GOAL OF THE EXERCISE: Some lines of these records may hold the word "will"; state how many, using only the number.

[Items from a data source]
· · · · ·
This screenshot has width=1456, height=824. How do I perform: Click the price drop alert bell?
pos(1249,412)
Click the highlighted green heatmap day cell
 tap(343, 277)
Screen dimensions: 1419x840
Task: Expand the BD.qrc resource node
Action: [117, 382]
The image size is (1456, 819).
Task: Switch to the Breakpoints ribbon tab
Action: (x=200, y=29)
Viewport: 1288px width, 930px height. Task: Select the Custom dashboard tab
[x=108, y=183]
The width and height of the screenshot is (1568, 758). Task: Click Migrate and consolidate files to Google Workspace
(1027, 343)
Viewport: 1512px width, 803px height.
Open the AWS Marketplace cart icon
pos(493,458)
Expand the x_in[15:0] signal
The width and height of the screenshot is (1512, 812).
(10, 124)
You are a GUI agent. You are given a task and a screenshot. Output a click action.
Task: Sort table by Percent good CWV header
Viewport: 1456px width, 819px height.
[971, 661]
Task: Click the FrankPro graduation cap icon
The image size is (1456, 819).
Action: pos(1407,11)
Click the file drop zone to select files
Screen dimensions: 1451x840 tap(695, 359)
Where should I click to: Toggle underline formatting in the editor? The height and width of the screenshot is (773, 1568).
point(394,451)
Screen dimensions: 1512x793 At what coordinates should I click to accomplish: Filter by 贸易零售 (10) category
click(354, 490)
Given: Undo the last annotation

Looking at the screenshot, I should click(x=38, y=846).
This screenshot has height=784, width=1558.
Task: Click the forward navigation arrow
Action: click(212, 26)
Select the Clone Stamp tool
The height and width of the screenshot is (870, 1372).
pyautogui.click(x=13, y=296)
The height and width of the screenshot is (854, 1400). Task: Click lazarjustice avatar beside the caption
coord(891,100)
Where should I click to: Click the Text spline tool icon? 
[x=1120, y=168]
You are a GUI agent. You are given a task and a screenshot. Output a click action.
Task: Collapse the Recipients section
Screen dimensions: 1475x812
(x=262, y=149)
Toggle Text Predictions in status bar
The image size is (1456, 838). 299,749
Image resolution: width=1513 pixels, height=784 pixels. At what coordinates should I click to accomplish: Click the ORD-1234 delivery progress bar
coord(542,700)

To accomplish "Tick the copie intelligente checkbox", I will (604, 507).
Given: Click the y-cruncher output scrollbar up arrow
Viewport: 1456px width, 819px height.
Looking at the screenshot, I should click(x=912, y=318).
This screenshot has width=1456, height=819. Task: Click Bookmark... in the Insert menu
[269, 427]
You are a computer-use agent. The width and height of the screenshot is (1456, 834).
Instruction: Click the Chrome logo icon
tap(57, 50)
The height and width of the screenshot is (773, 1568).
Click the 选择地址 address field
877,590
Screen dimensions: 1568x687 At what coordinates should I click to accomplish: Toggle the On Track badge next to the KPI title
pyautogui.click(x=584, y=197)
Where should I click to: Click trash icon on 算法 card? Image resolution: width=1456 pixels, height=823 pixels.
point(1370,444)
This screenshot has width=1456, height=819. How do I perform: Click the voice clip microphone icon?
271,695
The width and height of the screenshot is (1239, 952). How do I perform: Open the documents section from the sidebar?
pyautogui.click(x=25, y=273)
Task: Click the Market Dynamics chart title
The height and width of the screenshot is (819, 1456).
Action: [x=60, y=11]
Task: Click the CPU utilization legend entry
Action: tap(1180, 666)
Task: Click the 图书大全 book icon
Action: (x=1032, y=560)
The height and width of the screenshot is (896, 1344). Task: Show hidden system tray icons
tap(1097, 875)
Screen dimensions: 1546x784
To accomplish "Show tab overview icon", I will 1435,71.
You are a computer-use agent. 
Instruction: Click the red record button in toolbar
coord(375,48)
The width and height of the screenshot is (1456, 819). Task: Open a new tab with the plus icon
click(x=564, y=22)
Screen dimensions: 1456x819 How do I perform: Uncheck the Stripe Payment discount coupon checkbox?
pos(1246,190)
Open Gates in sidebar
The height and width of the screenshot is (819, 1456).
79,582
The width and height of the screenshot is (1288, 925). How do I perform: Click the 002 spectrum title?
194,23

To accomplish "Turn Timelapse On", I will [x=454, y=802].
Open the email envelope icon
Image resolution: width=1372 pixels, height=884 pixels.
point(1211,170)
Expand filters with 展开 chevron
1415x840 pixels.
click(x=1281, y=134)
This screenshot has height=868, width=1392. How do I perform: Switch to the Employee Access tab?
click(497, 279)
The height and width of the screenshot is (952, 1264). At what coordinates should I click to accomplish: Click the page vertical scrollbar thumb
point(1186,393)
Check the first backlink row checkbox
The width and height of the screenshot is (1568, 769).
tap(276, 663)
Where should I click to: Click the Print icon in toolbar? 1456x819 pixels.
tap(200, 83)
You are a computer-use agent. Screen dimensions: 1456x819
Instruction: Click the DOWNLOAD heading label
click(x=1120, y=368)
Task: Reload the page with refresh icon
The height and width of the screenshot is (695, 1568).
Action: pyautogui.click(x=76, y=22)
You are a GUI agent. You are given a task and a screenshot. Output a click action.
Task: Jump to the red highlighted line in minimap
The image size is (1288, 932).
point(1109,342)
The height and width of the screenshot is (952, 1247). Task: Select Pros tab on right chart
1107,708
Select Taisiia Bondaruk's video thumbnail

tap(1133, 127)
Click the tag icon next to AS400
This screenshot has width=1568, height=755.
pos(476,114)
· · · · ·
EXPECTED OUTPUT: 3